The parish registers are in a fully searchable format and the transcriptions cover:
Funeral entries 1595-1660 | Baptisms, Marriages and Burials 1636-1755
Most of the ancient historical and genealogical records of Ireland (including Northern Ireland) were destroyed by fire at the Dublin Public Record Office in the 1920s. Very few records survived.
In 1886-7 the records of St Audoen’s were transcribed and published in the “Irish Builder” over a period.
St Audoen’s Church of the parish of Saint Audoen in the Church of Ireland, located south of the River Liffey at Cornmarket in Dublin, Ireland. This was close to the centre of the medieval city. The parish is in the Diocese of Dublin and Glendalough. St Audoen’s is the oldest parish church in Dublin and still used as such. The church is named after St Ouen (or Audoen) of Rouen (Normandy), a saint who lived in the seventh century and was dedicated to him by the Anglo-Normans, who arrived in Dublin after 1172. It was erected in 1190, possibly on the site of an older church dedicated to St. Columcille, dating to the seventh century.
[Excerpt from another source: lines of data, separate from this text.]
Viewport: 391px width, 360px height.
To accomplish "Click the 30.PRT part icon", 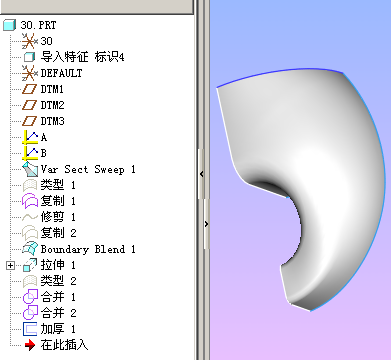I will tap(10, 25).

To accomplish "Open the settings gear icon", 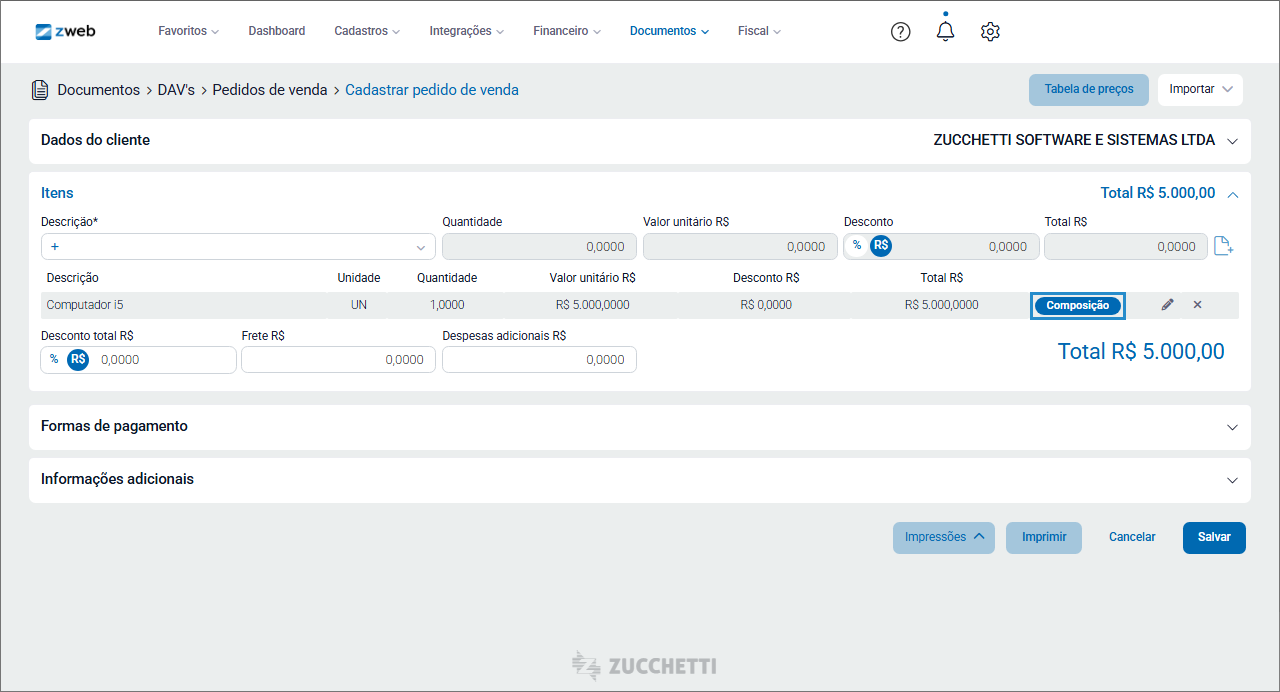I will 990,32.
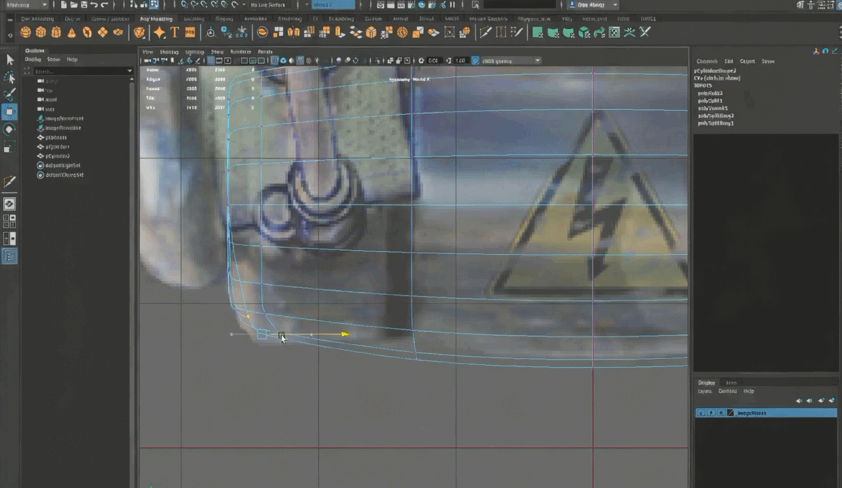Click the polygon cone shelf icon

[x=72, y=33]
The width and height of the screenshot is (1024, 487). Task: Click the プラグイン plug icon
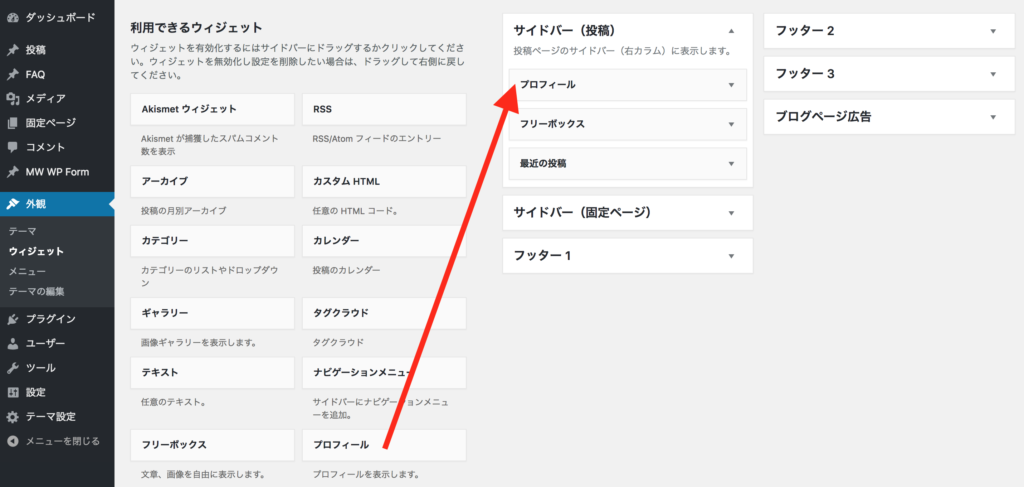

St Audoen’s parish was once the wealthiest within the city and the church was for hundreds of years frequented on State occasions by the Lord Mayor and Corporation. In its heyday, the church was closely connected with the Guilds of the city and “was accounted the best in Dublin for the greater number of Aldermen and Worships of the city living in the Parish” (Richard Stanihurst, 1568). The Tanners’ Guild was located in the tower and the Bakers’ Guild (Saint Anne’s Guild) in a “college” adjoining the church.